EXERCISE => Restate the lines word for word, from the one containing "[Share on WhatsApp] (24, 855)" through the last line of the entries below, without any other lines.

RECORDS PROVIDED =>
--
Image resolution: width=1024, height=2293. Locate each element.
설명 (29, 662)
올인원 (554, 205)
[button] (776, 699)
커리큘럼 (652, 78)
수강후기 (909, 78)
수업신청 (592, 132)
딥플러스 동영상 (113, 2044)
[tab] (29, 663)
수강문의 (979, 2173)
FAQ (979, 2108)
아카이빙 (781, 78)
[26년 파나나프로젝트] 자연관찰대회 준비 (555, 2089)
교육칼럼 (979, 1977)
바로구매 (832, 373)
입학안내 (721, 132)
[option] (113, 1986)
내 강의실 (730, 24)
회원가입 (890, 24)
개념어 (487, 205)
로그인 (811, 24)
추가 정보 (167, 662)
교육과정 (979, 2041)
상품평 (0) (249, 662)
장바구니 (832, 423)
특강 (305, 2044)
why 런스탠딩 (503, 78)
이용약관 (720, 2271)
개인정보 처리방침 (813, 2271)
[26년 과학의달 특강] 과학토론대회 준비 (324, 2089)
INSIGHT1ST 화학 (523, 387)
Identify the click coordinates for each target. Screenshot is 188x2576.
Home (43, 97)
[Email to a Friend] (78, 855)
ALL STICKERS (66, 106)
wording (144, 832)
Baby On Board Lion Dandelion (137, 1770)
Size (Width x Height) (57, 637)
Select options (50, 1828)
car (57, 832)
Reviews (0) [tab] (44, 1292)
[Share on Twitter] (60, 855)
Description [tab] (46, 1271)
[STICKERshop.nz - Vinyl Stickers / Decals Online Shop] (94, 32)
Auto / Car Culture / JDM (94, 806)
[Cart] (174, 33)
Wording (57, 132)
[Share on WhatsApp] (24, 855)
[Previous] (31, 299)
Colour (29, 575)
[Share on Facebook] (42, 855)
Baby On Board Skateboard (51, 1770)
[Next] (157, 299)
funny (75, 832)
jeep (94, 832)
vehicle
--
ANSWER BOX =>
[Share on WhatsApp] (24, 855)
[Previous] (31, 299)
Colour (29, 575)
[Share on Facebook] (42, 855)
Baby On Board Skateboard (51, 1770)
[Next] (157, 299)
funny (75, 832)
jeep (94, 832)
vehicle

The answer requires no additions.